↓↓↓

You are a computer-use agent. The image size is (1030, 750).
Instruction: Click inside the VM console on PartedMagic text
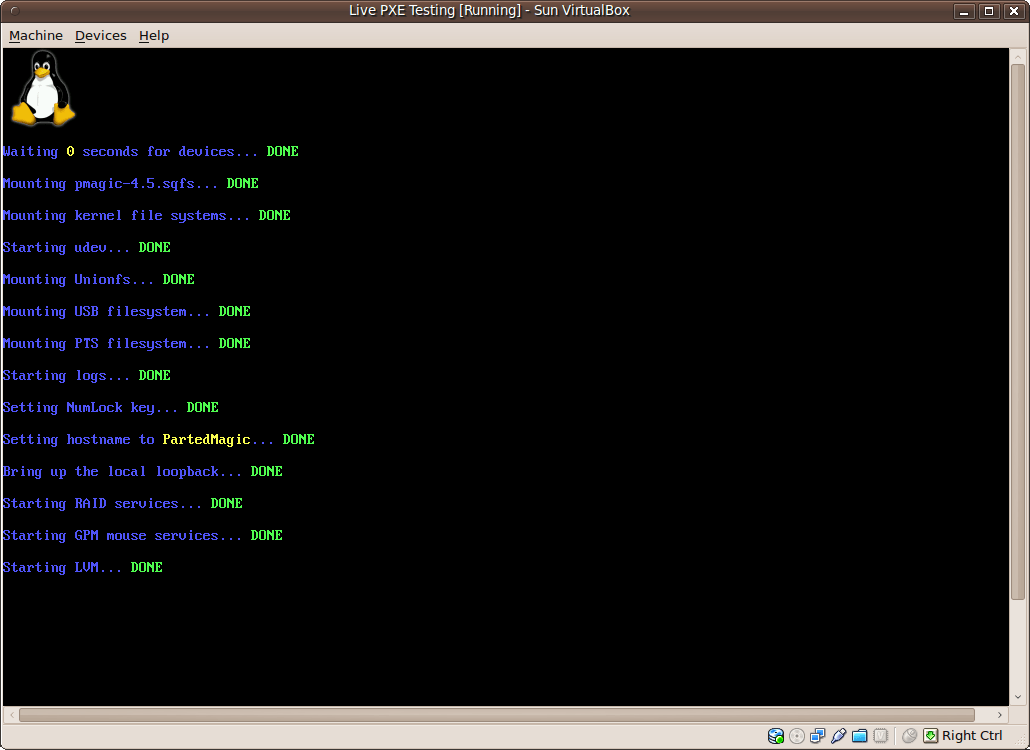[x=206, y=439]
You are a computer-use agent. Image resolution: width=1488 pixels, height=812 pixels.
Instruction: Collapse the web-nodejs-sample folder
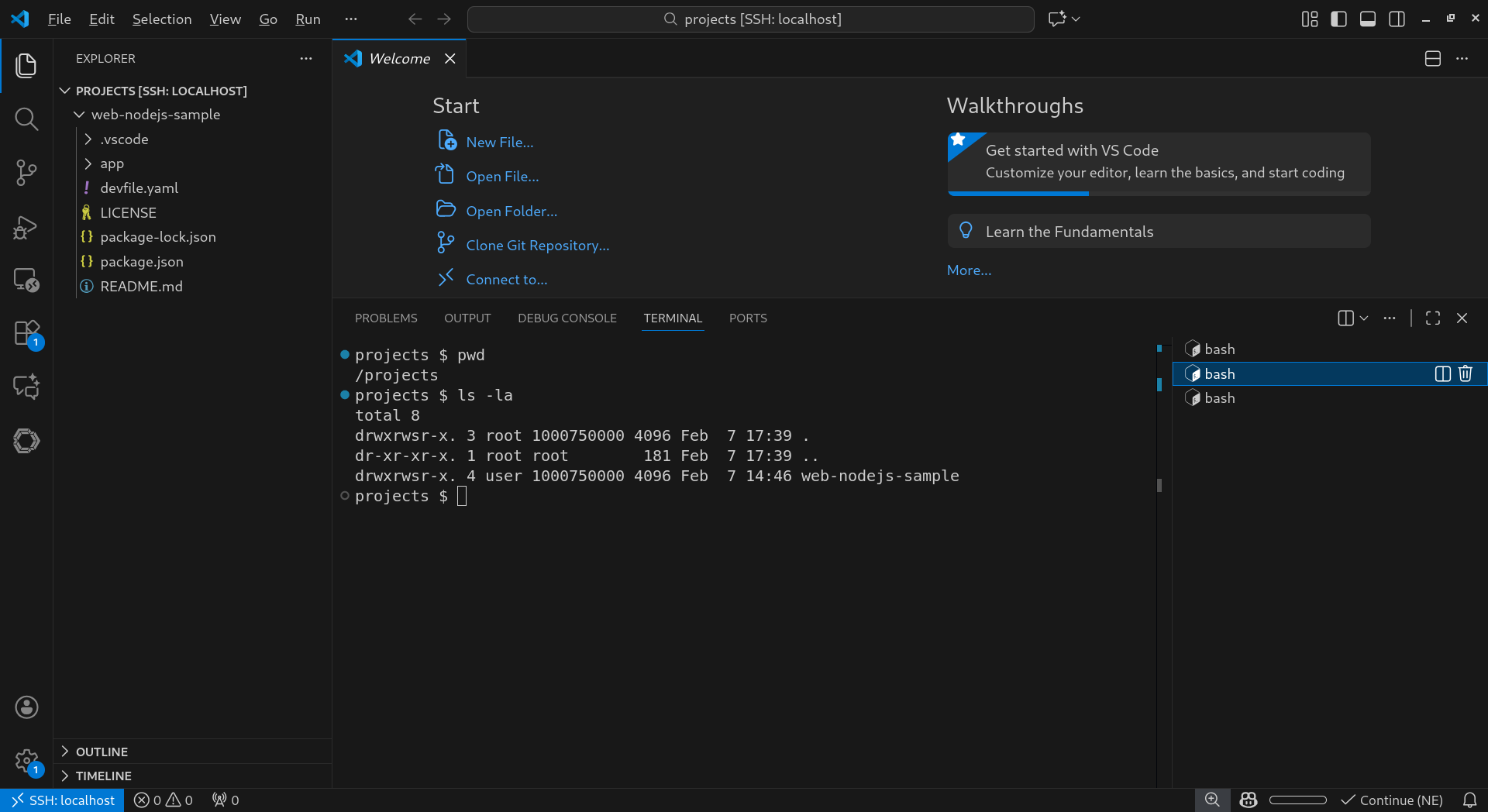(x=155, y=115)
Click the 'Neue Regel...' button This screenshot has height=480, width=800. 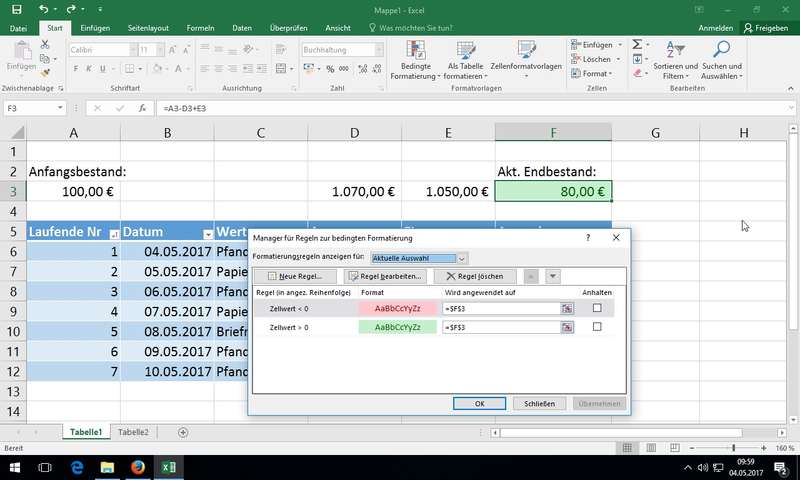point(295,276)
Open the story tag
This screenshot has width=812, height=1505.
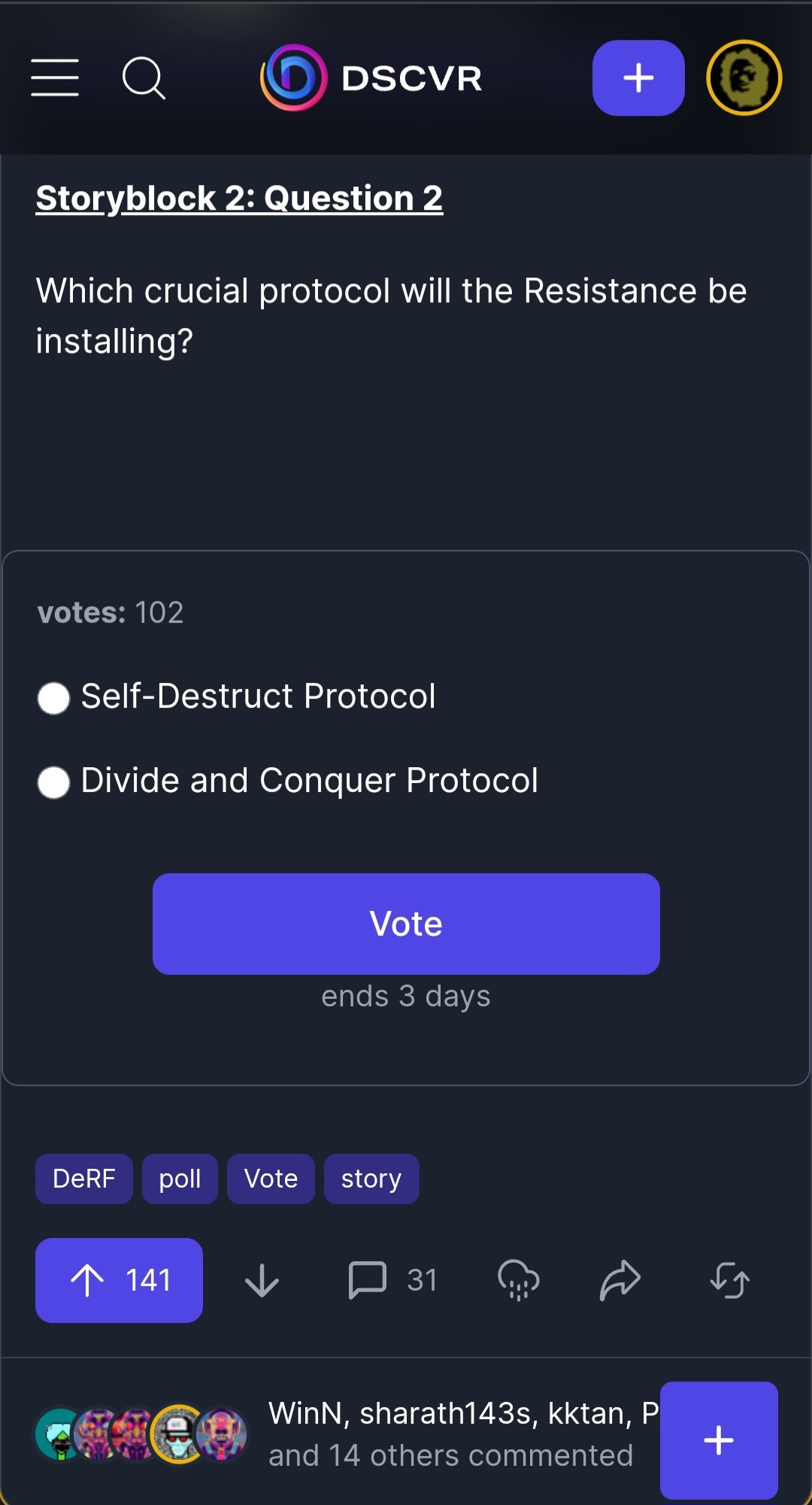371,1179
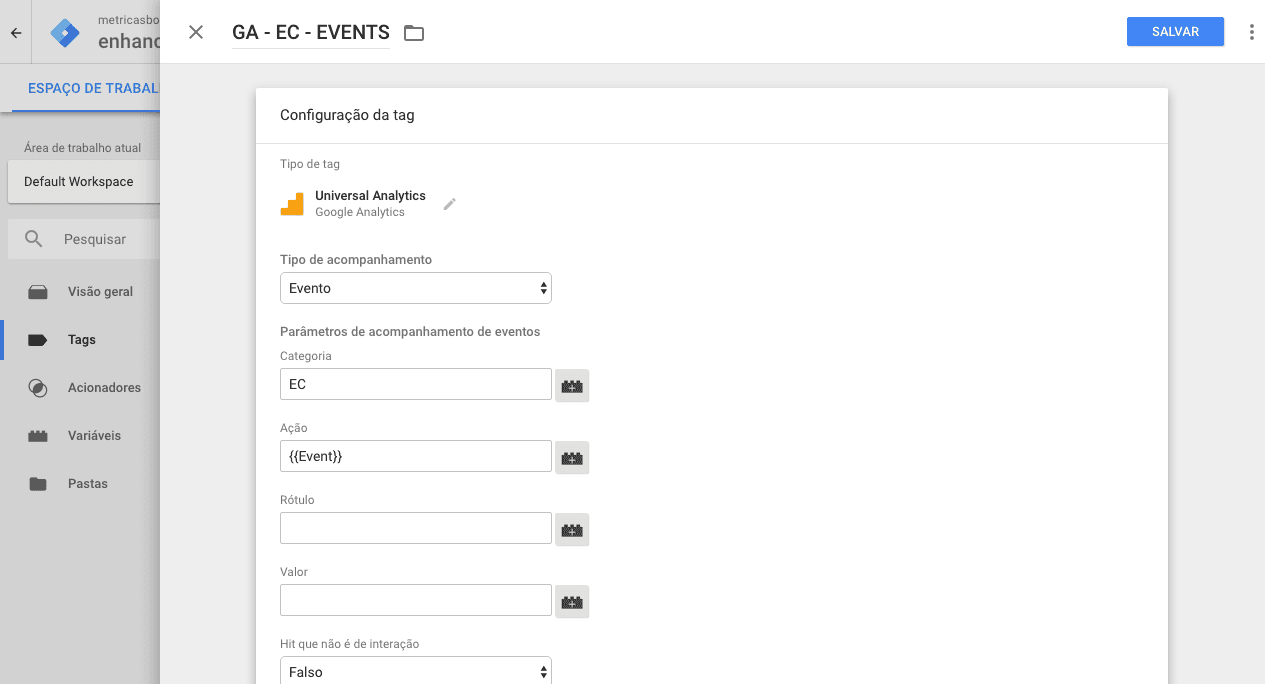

↑↑↑

§ **WHAT THE TASK REQUIRES**
Pick each line holding the word "computer" out of the listing.

§ **SOLUTION**
You are a computer-use agent. The image size is (1030, 750).
You are a computer-use agent. Image resolution: width=1488 pixels, height=812 pixels.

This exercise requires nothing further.